WHAT IS EXPECTED:
Each entry needs to be duplicated exactly.

□ □ □

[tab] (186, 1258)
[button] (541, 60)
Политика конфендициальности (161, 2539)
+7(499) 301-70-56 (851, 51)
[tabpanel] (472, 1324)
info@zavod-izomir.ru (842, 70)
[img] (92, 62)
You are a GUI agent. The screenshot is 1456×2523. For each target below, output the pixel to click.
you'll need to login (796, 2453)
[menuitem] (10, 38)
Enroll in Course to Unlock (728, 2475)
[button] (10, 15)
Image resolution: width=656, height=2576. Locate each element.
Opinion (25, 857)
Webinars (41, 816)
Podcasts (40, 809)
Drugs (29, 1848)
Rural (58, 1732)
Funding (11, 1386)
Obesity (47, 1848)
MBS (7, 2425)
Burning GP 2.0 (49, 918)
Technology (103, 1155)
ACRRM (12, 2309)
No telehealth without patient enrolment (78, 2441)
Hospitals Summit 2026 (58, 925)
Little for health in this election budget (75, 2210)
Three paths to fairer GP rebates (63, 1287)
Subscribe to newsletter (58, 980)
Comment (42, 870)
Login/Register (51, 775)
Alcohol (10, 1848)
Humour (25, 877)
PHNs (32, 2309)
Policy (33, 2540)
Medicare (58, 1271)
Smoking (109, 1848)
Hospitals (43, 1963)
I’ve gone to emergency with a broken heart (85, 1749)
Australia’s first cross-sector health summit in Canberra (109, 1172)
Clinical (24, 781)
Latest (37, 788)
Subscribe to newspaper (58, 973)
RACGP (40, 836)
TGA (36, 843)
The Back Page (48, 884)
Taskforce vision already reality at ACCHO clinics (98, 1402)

□ □ □

SOLUTION FOR THIS TASK:
[tab] (186, 1258)
[button] (541, 60)
Политика конфендициальности (161, 2539)
+7(499) 301-70-56 (851, 51)
[tabpanel] (472, 1324)
info@zavod-izomir.ru (842, 70)
[img] (92, 62)
You are a GUI agent. The screenshot is 1456×2523. For each target below, output the pixel to click.
you'll need to login (796, 2453)
[menuitem] (10, 38)
Enroll in Course to Unlock (728, 2475)
[button] (10, 15)
Image resolution: width=656, height=2576. Locate each element.
Opinion (25, 857)
Webinars (41, 816)
Podcasts (40, 809)
Drugs (29, 1848)
Rural (58, 1732)
Funding (11, 1386)
Obesity (47, 1848)
MBS (7, 2425)
Burning GP 2.0 (49, 918)
Technology (103, 1155)
ACRRM (12, 2309)
No telehealth without patient enrolment (78, 2441)
Hospitals Summit 2026 (58, 925)
Little for health in this election budget (75, 2210)
Three paths to fairer GP rebates (63, 1287)
Subscribe to newsletter (58, 980)
Comment (42, 870)
Login/Register (51, 775)
Alcohol (10, 1848)
Humour (25, 877)
PHNs (32, 2309)
Policy (33, 2540)
Medicare (58, 1271)
Smoking (109, 1848)
Hospitals (43, 1963)
I’ve gone to emergency with a broken heart (85, 1749)
Australia’s first cross-sector health summit in Canberra (109, 1172)
Clinical (24, 781)
Latest (37, 788)
Subscribe to newspaper (58, 973)
RACGP (40, 836)
TGA (36, 843)
The Back Page (48, 884)
Taskforce vision already reality at ACCHO clinics (98, 1402)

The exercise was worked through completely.